> **RECORD EXTRACTS**

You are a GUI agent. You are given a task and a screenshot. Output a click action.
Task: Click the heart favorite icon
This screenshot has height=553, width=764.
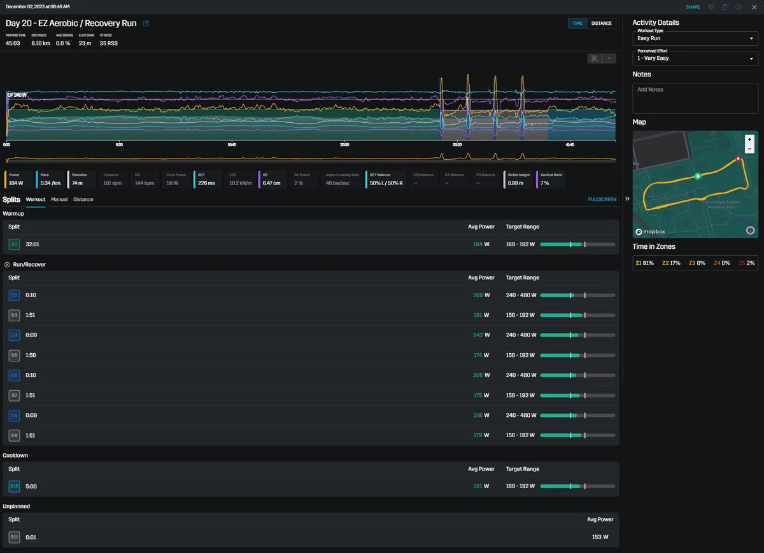click(x=711, y=7)
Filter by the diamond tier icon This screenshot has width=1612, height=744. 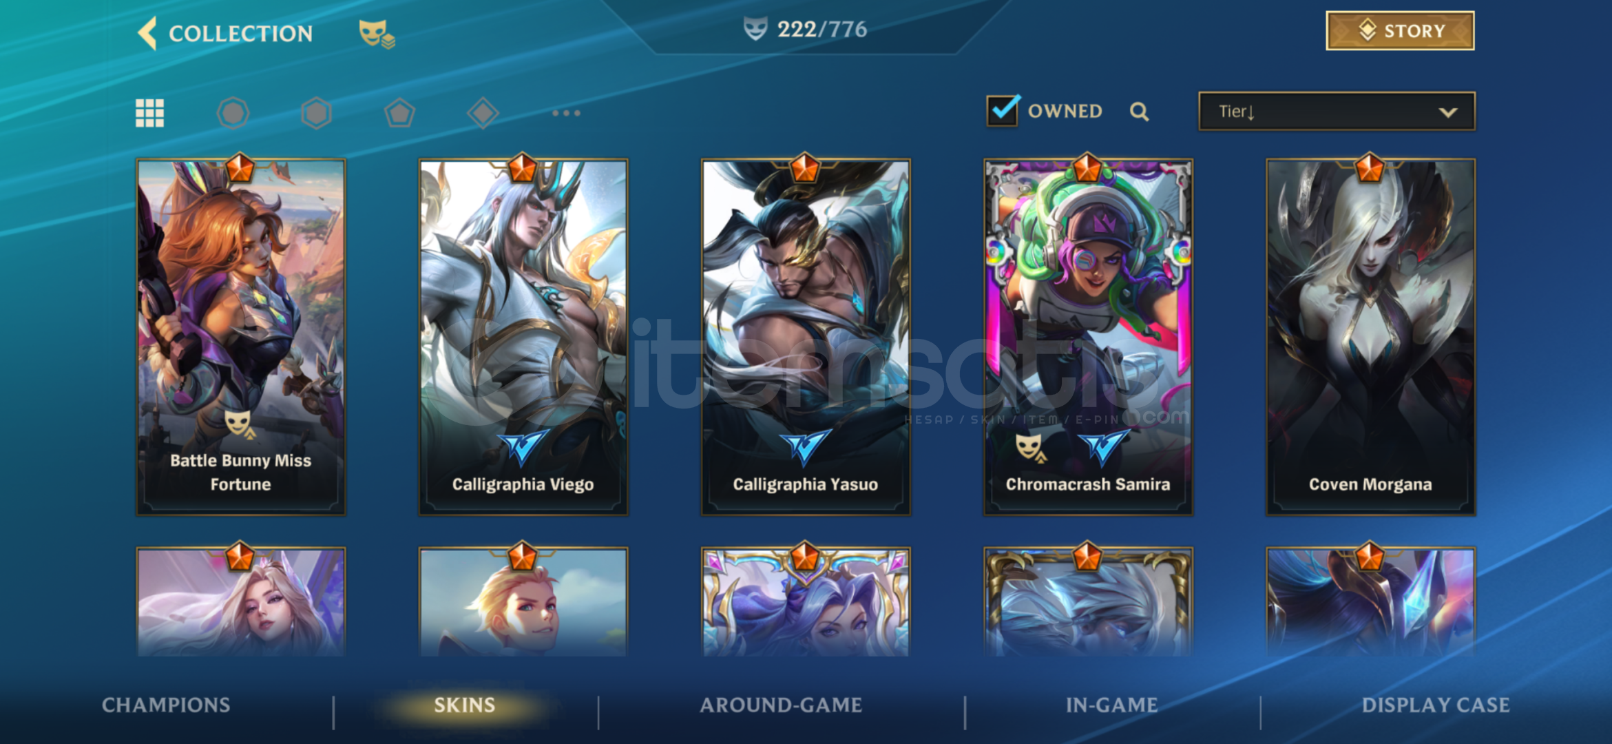[483, 113]
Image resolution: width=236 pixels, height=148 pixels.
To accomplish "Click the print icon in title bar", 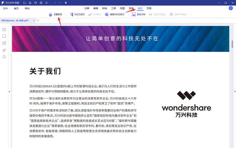I will [41, 3].
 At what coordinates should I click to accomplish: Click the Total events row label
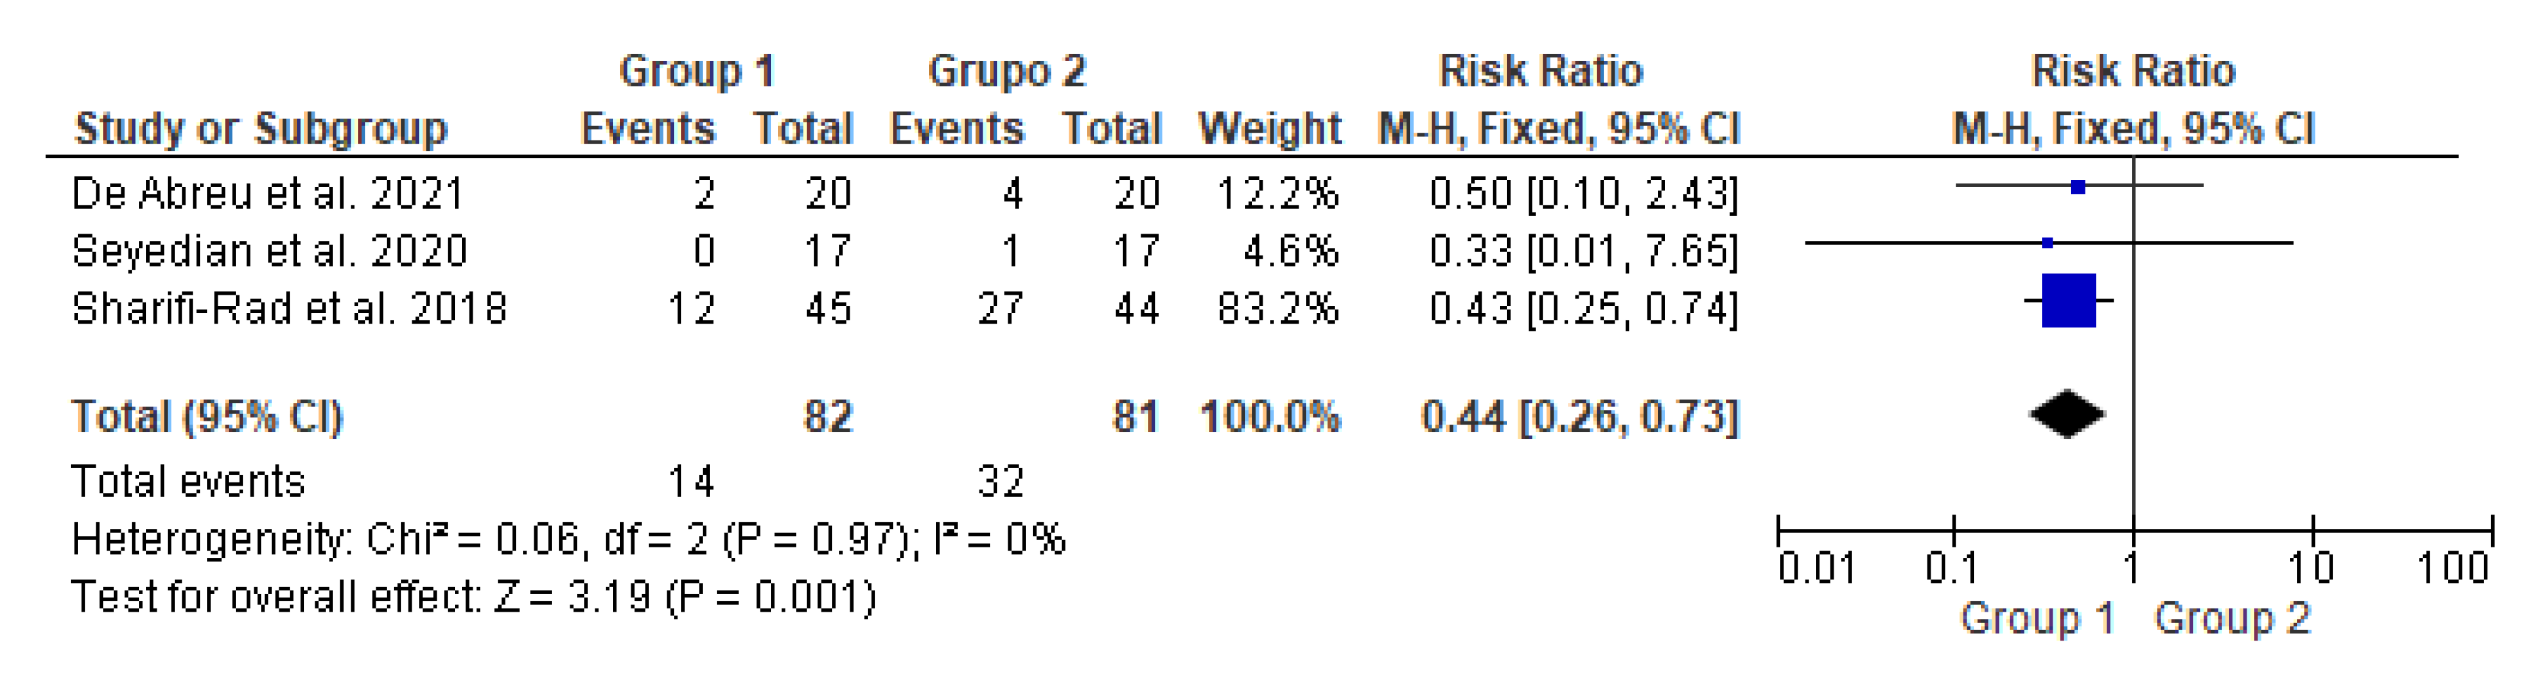pos(188,482)
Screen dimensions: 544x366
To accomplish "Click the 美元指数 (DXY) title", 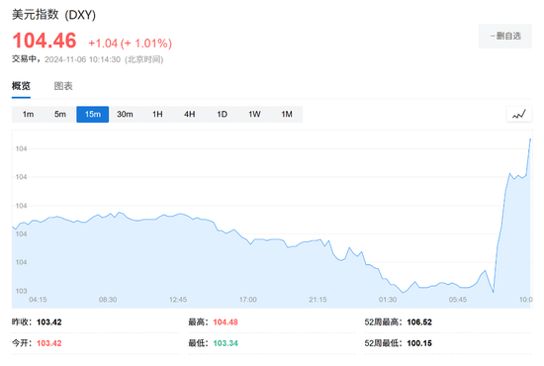I will coord(53,15).
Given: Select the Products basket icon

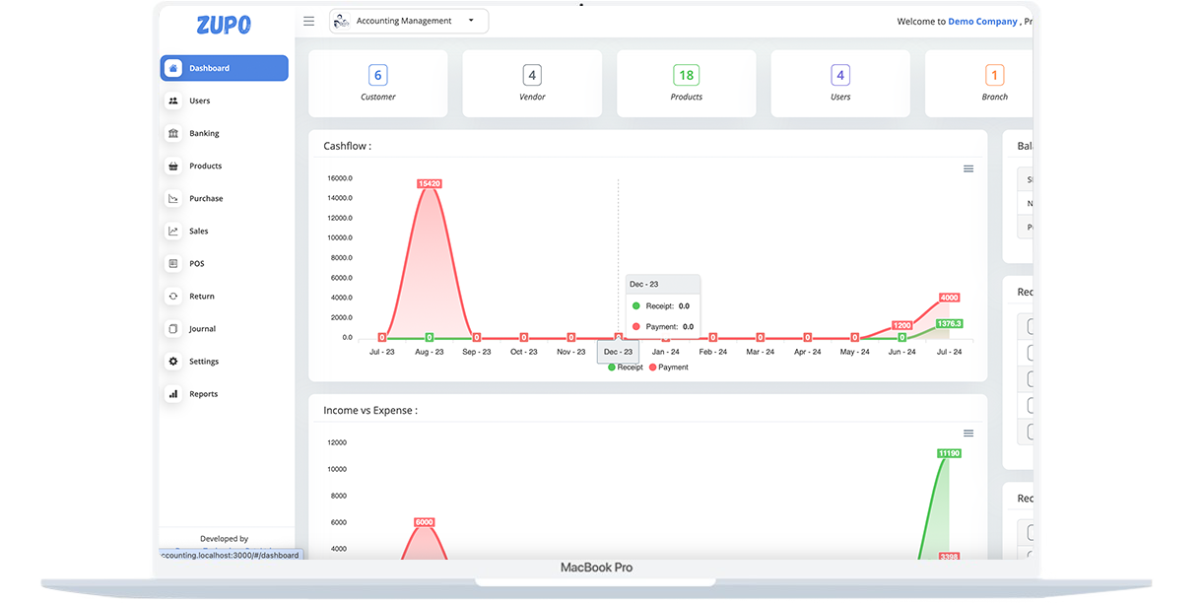Looking at the screenshot, I should click(173, 166).
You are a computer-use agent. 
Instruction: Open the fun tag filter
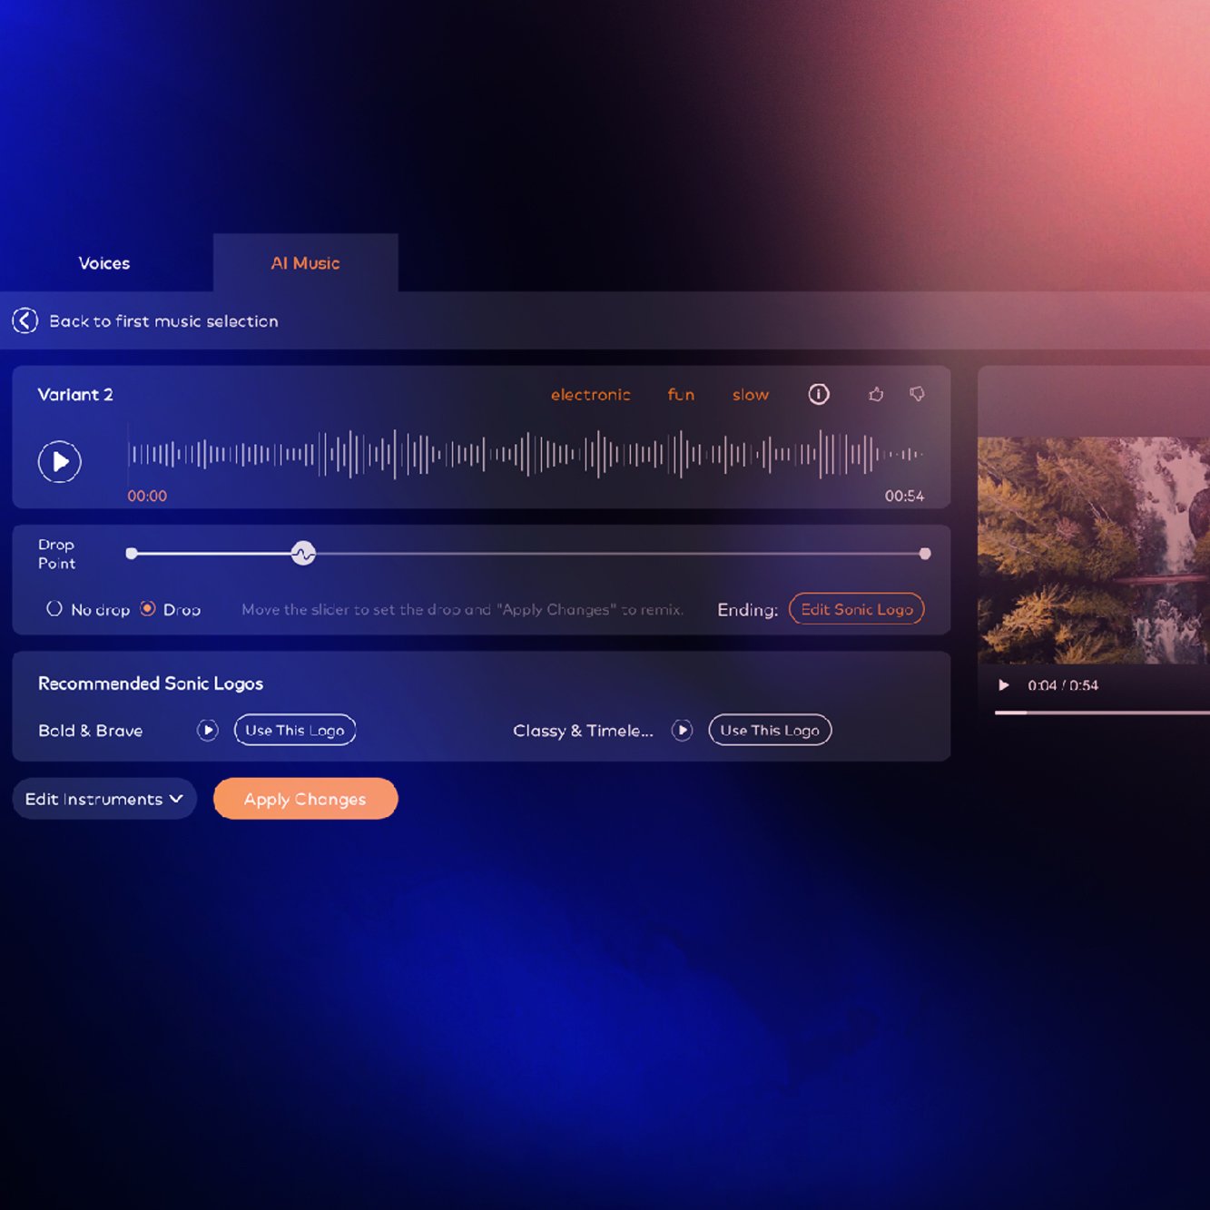click(x=680, y=394)
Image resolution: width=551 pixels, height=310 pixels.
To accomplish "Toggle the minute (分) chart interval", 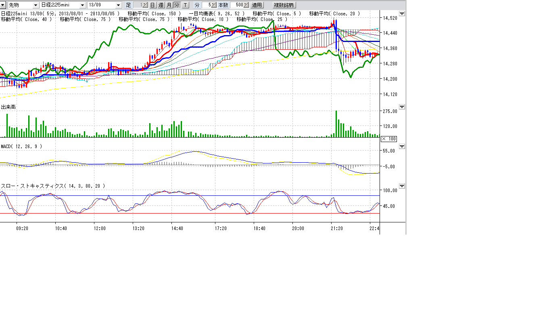I will [177, 5].
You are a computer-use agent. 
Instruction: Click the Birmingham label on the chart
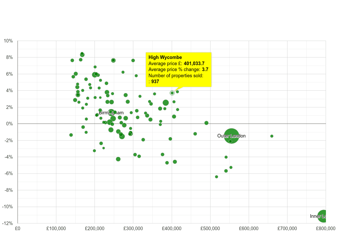point(112,113)
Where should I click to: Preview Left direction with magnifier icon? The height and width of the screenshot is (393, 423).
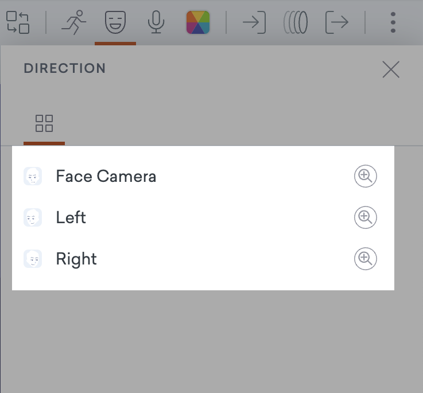(x=366, y=217)
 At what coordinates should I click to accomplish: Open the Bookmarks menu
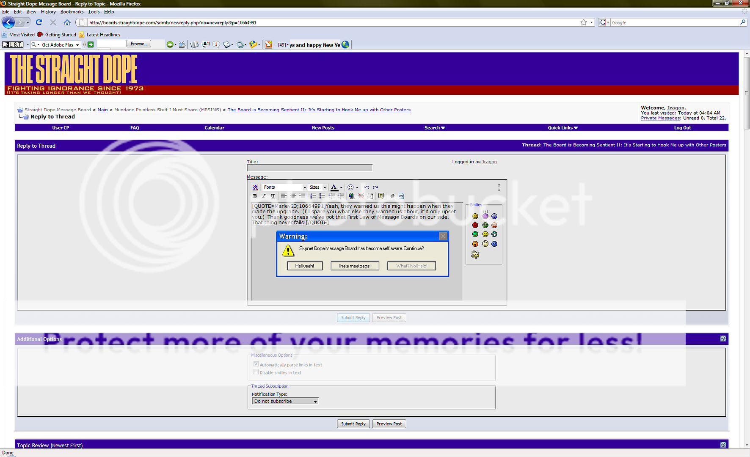coord(72,12)
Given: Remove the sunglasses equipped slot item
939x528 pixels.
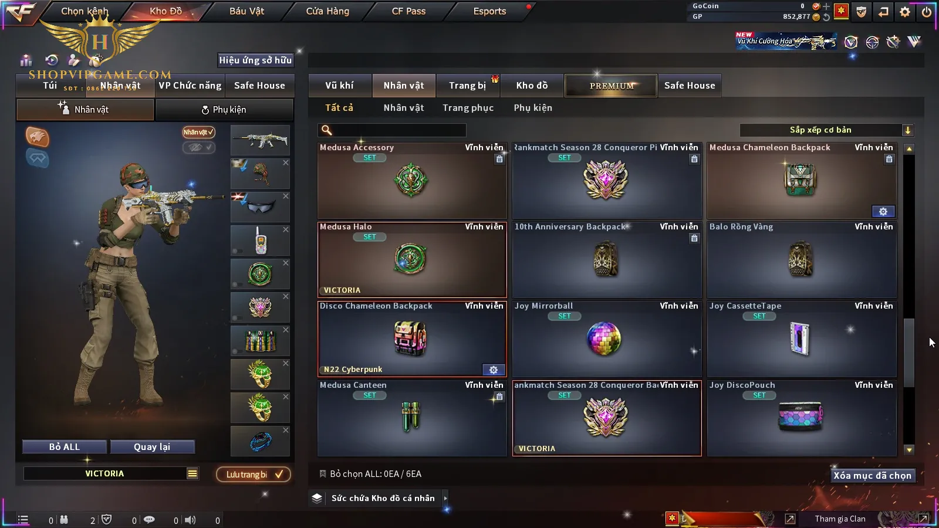Looking at the screenshot, I should coord(285,196).
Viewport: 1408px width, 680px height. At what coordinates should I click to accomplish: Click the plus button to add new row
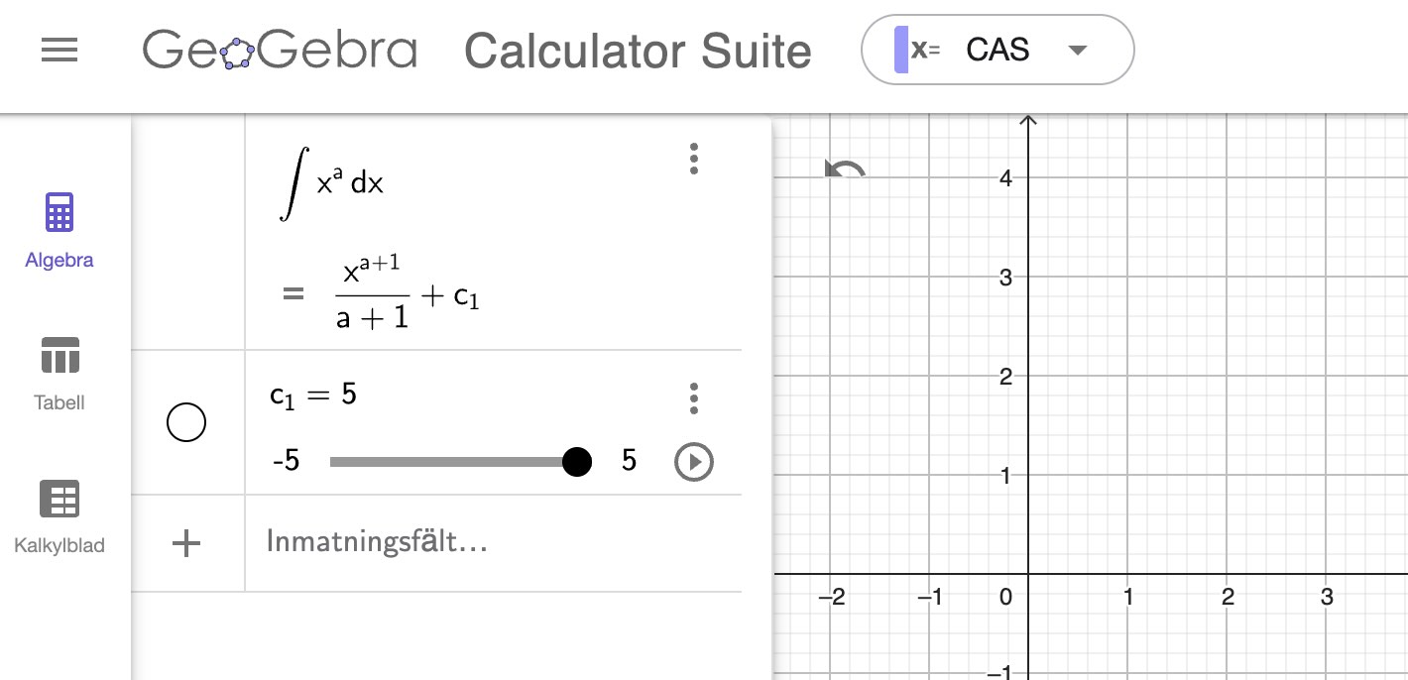(x=185, y=542)
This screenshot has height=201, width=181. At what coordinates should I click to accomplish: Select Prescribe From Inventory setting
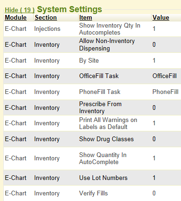pyautogui.click(x=100, y=108)
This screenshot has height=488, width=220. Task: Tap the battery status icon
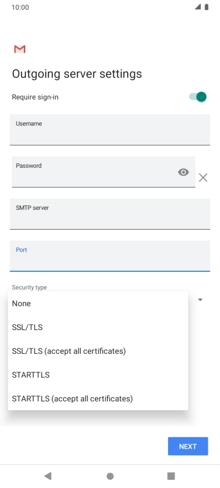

> **WORK TO COMPLETE**
Using the data above, count the lines that hold the string "resolution". Report the number and nothing else.

> **EXPECTED ANSWER**
2